But sometimes they don’t. Perhaps they arbitrarily change the writer’s words in such a way that a sentence, a paragraph, or even the whole story is distorted. Perhaps they change the writer’s point of view. Or perhaps they rewrite the article completely, taking away the writer’s most important contribution-her authorship. She may then demand that her name be taken off the story-or, as a last resort, that the whole story be withdrawn from publication.

Wendy Dennis is just one of a number of writers who have had to make such demands of Chatelainemagazine. Dennis used to contribute to Chatelaine fairly regularly-until last summer, when she had what she calls a “unique and horrifying experience” with the magazine.

She was asked to do a story in March, 1985, about Wendy Crawford, a 19-year-old model who was left a paraplegic after a car accident. Crawford had been on her way to the Toronto airport for a flight to Tokyo and her first big modelling job when a drunk driver rammed his car into hers. Dennis researched the story, wrote it and sent it in. She was asked to do it over again, but she admits this first rewrite was her own fault: she had mistakenly written the piece in the first person, as if she herself were Wendy Crawford telling her own story. “That was my mistake,” she says. So this first request to redo the piece didn’t surprise her.

And the long letter that followed the rewrite asking more questions and suggesting more changes didn’t surprise her either. Each of Chatelaine‘s four senior editors had gone over the story, and it seemed to Dennis that each was vying with the others to “out-fix” the story. “But that goes with the territory at Chatelaine,” she says. “I was prepared for it.” But she was not prepared for what was to follow.
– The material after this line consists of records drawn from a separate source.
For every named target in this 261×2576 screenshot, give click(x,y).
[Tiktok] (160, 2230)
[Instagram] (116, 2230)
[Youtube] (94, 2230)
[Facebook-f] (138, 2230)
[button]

She did the second rewrite and got it back a few days later. The editor who had assigned the piece had attached a note asking if this “condensed version” would be acceptable. The piece had been completely rewritten by the Chatelaine editors. Not only were Dennis’s style and voice gone, but her point of view had been changed. Dennis notes the irony of this: in one of her first letters from Chatelaine, the assigning editor had written, “I think the pathos of her situation would come through much more strongly seen through your eyes.” But in Chatelaine‘s version, most of Dennis’s personal observations and insights had disappeared. “All the feeling, all the humanity in the story had been squeezed out,” she says. In her estimation, the magazine had taken a dramatic and compelling story and turned it into a “computer printout.”

“They might have been writing about 10 Christmas gifts,” she says. There were huge cuts in the story. Many of Wendy Crawford’s own words had been removed-quotes that in Dennis’s view would have made the reader’s heart ache for Crawford. Dennis says the Chatelaine version would have hurt Crawford. “It made her look like a widget.” She told Chatelaine she would simply withdraw the piece unless they went back to her version of the story.

A couple of days later, she got the story back again. It was her own writing this time, though still with massive cuts. Enclosed was a two-page letter with still more questions. The assigning editor was asking for more points clarifying exactly what had happened at the scene of Crawford’s accident. One request particularly shocked Dennis. The editor wanted to add a dramatic detail to the description of the accident-a detail Dennis knew was highly questionable.

Wendy Crawford had been pinned in the car after the crash. Her lifeguarding experience told her she definitely had a serious spinal injury-she had lost almost all feeling in her body-and that she should not move. The smell of leaking gas was only one of many things that overwhelmed and terrified her. She was afraid she was going to die. The Chatelaine editor wanted to clarify and substantiate Crawford’s fear of death by saying that rescuers had used blowtorches to try to cut Crawford out of the car: she was afraid the torches would ignite the leaking gas and the car would explode. The editor then suggested taking it all out if the fact-checker found it to be false. Dennis refused. Nothing in her extensive research had suggested the use of blowtorches. In a letter to Chatelaine, she wrote, “I have written for several major publications, both in Canada and the United States, and never have I encountered a situation in which an editor requested that I invent a fact….”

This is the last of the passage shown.